Family : Orchidaceae
Text © Pietro Puccio
English translation by Mario Beltramini
The species is native to Peninsular Malaysia and Sumatra where it grows in the humid forests close to water streams or in swampy zones at low altitudes.
The generic name is the combination of the Greek substantives “φάλαινα” (phalaina) = butterfly and “ὄψις” (opsis) = look, with obvious reference; the specific name is the Latin adjective “violaceus, a, um” = violaceous, with reference to the colour of the flowers.
Common names: violet moth orchid, violet phalaenopsis (English).
The Phalaenopsis violacea H.Witte (1861) is an epiphytic species with short stem, wholly hidden by the imbricate foliar bases, and elliptic to oblong-elliptic leaves, 15-25 cm long and 7-12 cm broad, fleshy, of intense green colour and glossy above. Rather short lateral inflorescences with flat rachis bearing waxy flowers, pleasantly scented, of 4-7 cm of diameter, opening gradually 1-2 at a time, with sepals and petals of pale greenish colour suffused of violaceous at the base, more intense in the lower half of the lateral sepals and labellum with purple violaceous median lobe and lateral lobes yellow at the base and violaceous at the apex; in nature do exist entirely white individuals with greenish shades at the apices of sepals and petals. Oblong sepals with pointed apex, 2-3,5 cm long and 1-1,5 cm broad, ovate-elliptic petals, 2-3 cm long and 0,7-1,7 cm broad, trilobed labellum, 1,8-2,6 cm long and 0,8-1 cm broad, with oblong lateral lobes having truncated apex, 0,7 cm long, curved until they touch, and obovate median lobe with pointed and fleshy apex.

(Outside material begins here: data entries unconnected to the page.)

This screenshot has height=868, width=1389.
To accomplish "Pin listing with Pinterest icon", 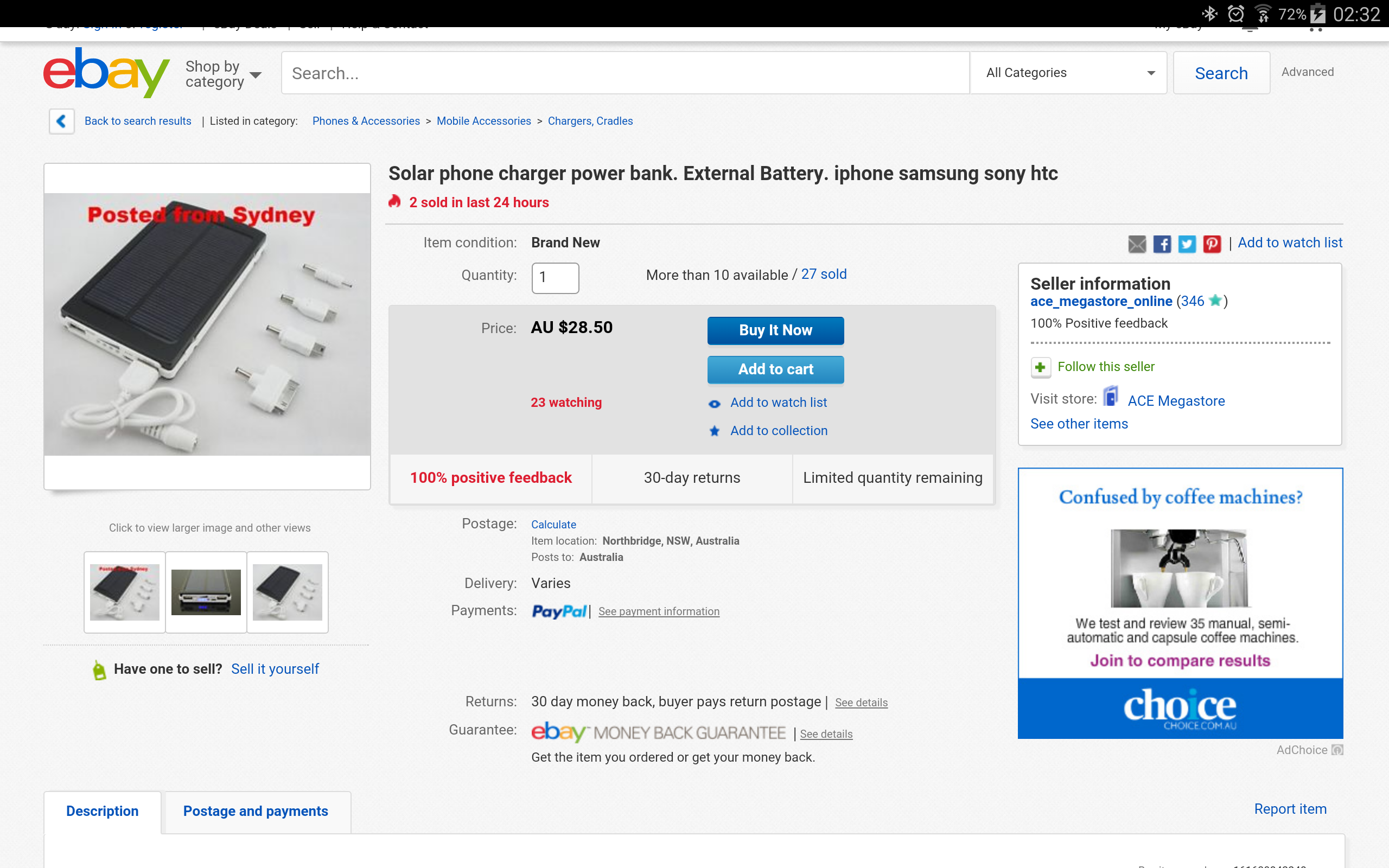I will [x=1212, y=244].
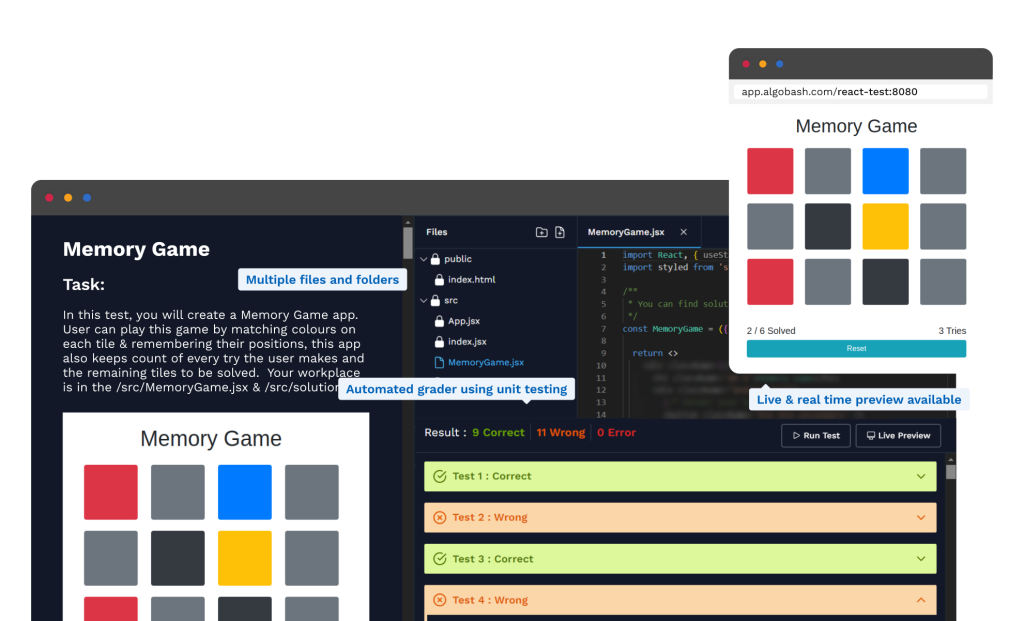Collapse the public folder tree item
This screenshot has width=1024, height=621.
(x=422, y=258)
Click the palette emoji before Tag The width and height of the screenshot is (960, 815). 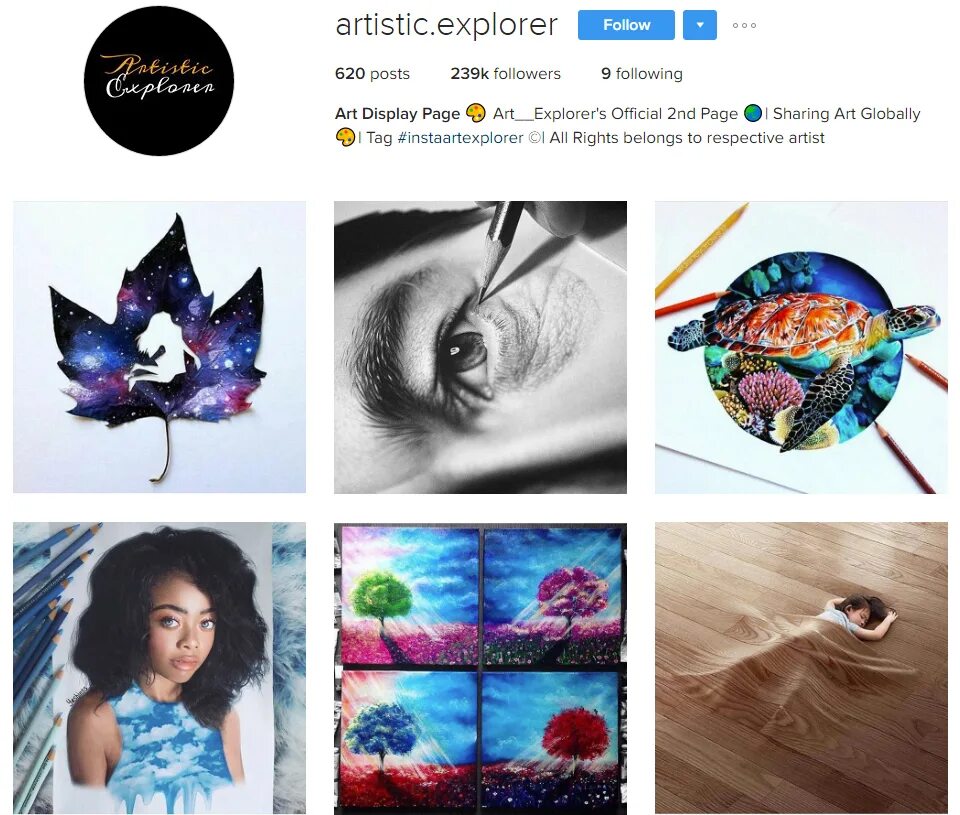point(345,137)
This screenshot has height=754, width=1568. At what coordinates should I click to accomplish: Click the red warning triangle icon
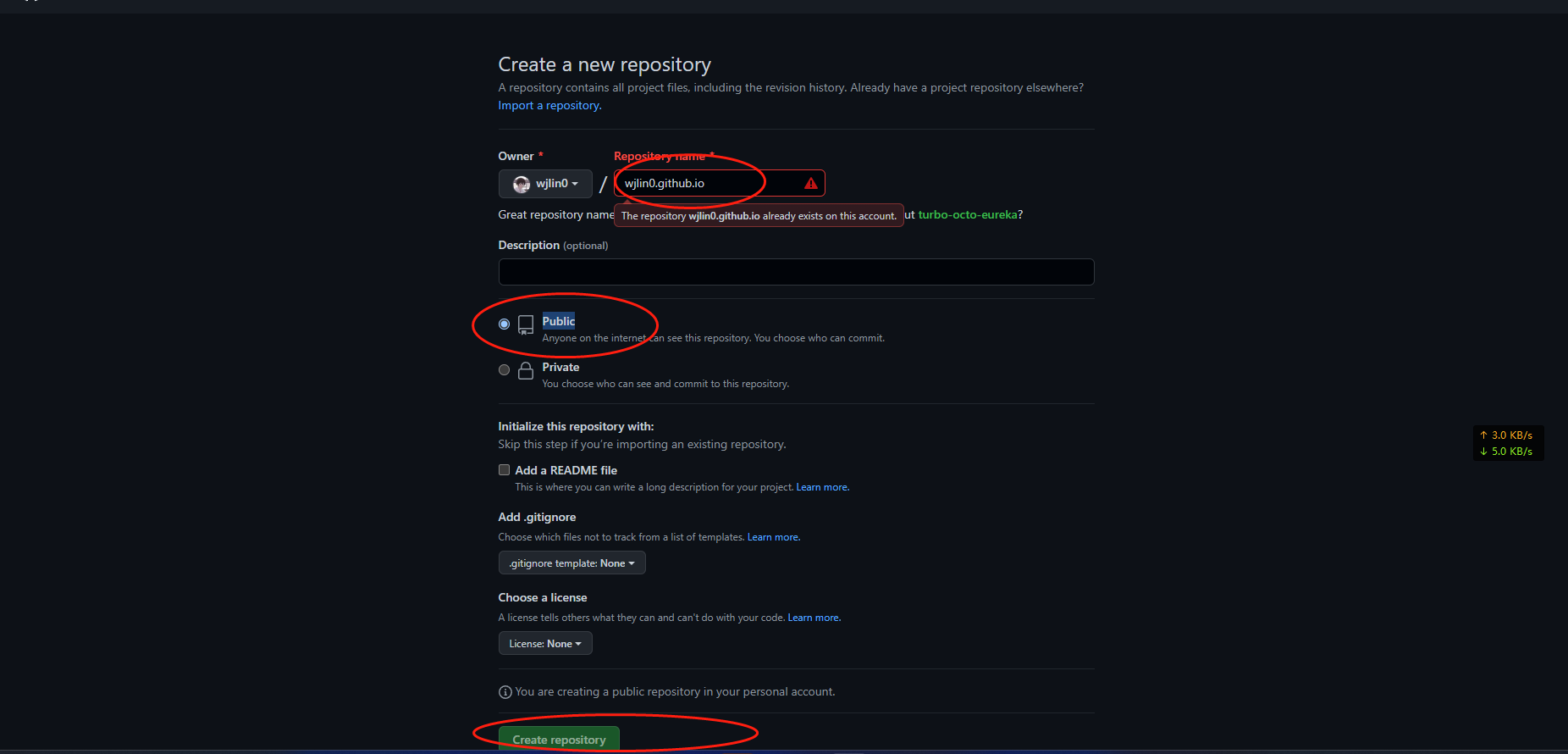tap(810, 183)
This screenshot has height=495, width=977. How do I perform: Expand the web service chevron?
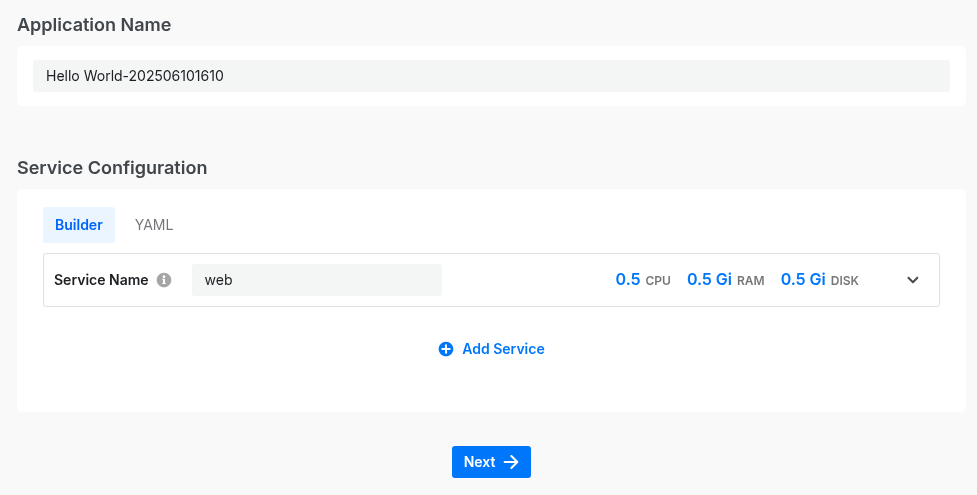click(912, 280)
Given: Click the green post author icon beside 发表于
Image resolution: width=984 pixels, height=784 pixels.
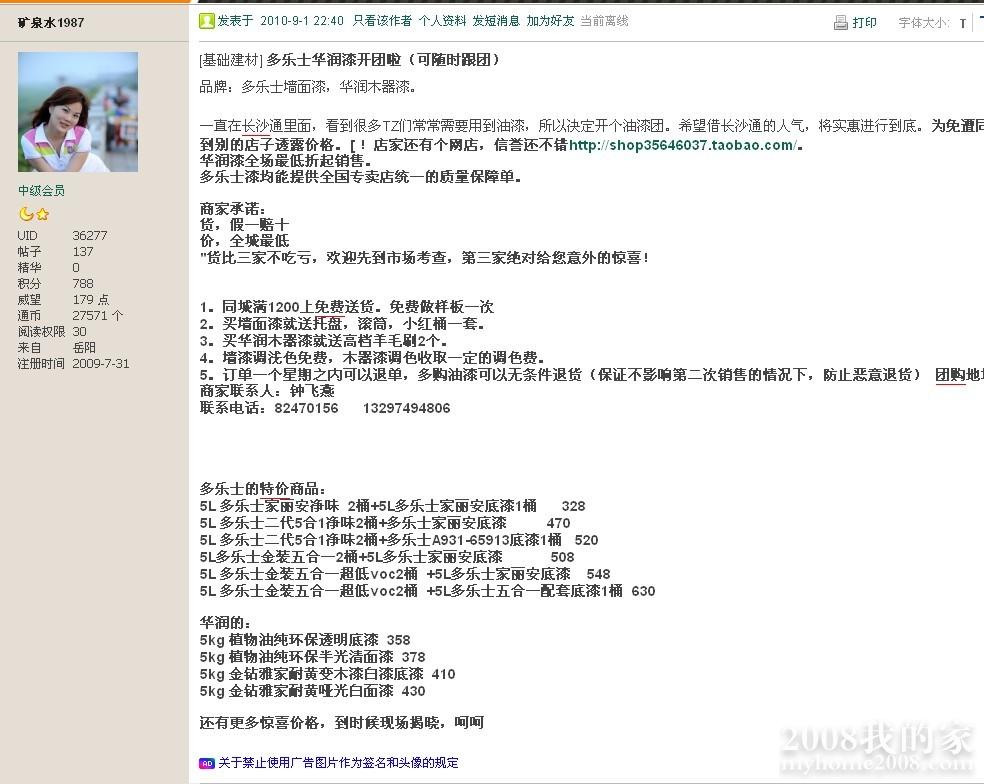Looking at the screenshot, I should (206, 21).
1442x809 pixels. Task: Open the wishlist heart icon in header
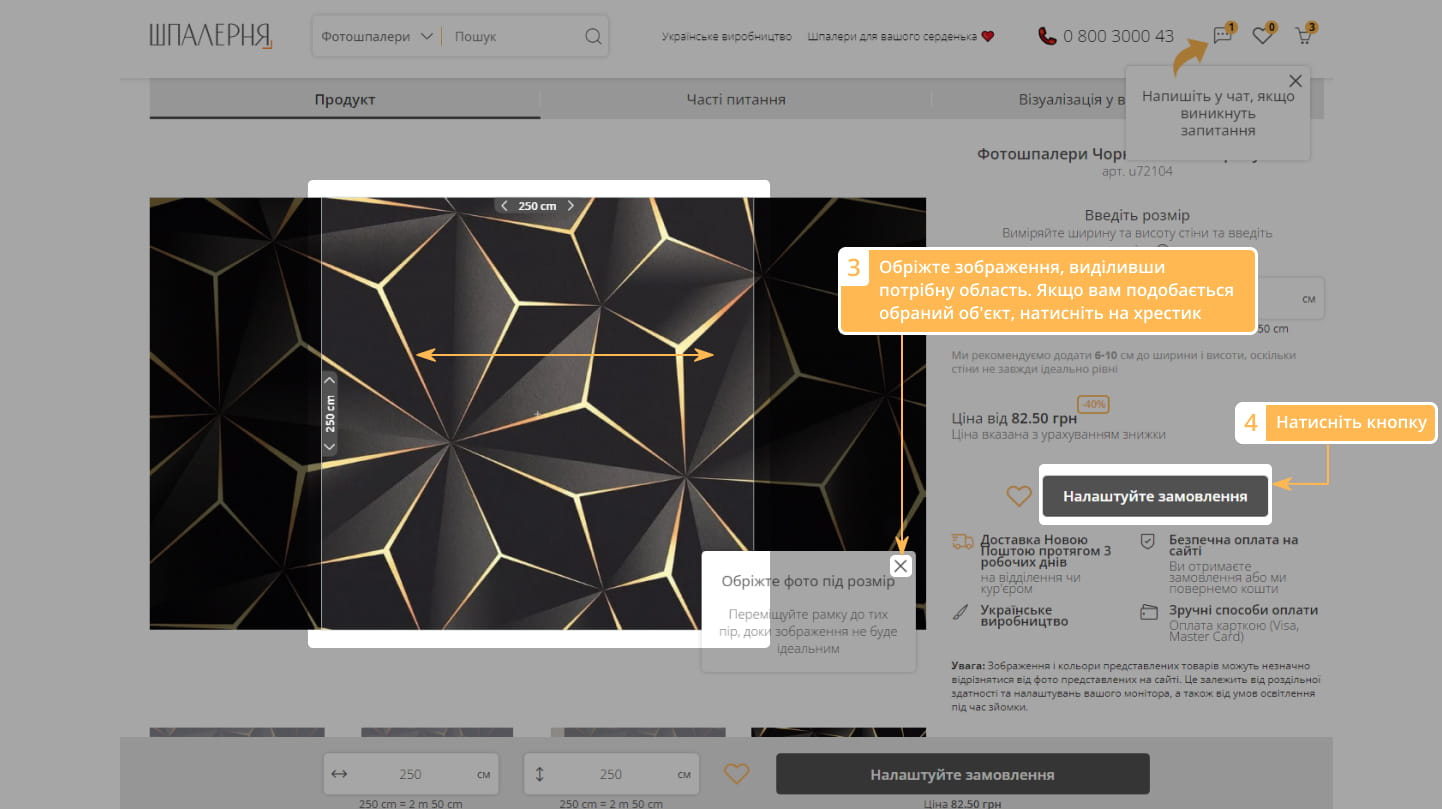[1262, 36]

One of the most cultivated and used in the hybridizations Phalaenopsis due to the beauty and the scent of its long lasting flowers, about one month, requires a shaded position, medium-high temperatures, 20-30 °C, with night lowest values in winter not under the 18 °C, high atmospheric humidity, 75-85%, and constantly moving air. The waterings and the nebulizations must be regular, preferably in the first half of the day in order to allow the plant to be dry for the night, in particular at the axil of the leaves, being sensitive to rottenness, utilizing rain water, demineralized or by reverse osmosis. In a flat, where the humidity is far away from the required values, this may be increases with frequent nebulizations with water at ambient temperature or placing the plant over a wide flowerpot saucer filled with gravel or expanded clay with a layer of water not in direct contact with the plant, so to create around it a humid microclimate.
It can be mounted on trunks, bark or rafts of cork or arborescent ferns, or cultivated in pot utilizing a particularly draining and aerated compost, formed, for instance, by medium sliced bark fragments and charcoal with possible addition of inerts to improve the drainage, in this case the waterings must be duly more spaced in respect to the plants mounted to avoid dangerous water stagnations at the roots.
Biweekly fertilizations utilizing a balanced hydrosoluble manure, with microelements, at ¼ the dosage suggested on the package. The repottings are to be done only when the substratum has decomposed and by the vegetative restart. The floral stem is to be cut when completely dry, as it can bloom again for various years.
Due to the reduction of its habitat and the indiscriminate harvesting, its population has strongly reduced so much to be inserted into the red list of the IUCN (International Union for the Conservation of Nature and Natural Resources) as “Vulnerable” (species at risk of extinction in nature).
The species is reported in the appendix II of CITES (species whose trade is internationally ruled).
Synonyms: Phalaenopsis violacea var. alba Teijsm. & Binn. (1862); Stauritis violacea (H.Witte) Rchb.f. (1862); Stauropsis violacea (H.Witte) Rchb.f. (1862); Polychilos violacea (H.Witte) Shim (1982); Phalaenopsis violacea f. alba (Teijsm. & Binn.) Christenson (2001); Phalaenopsis violacea f. coerulea Christenson (2001).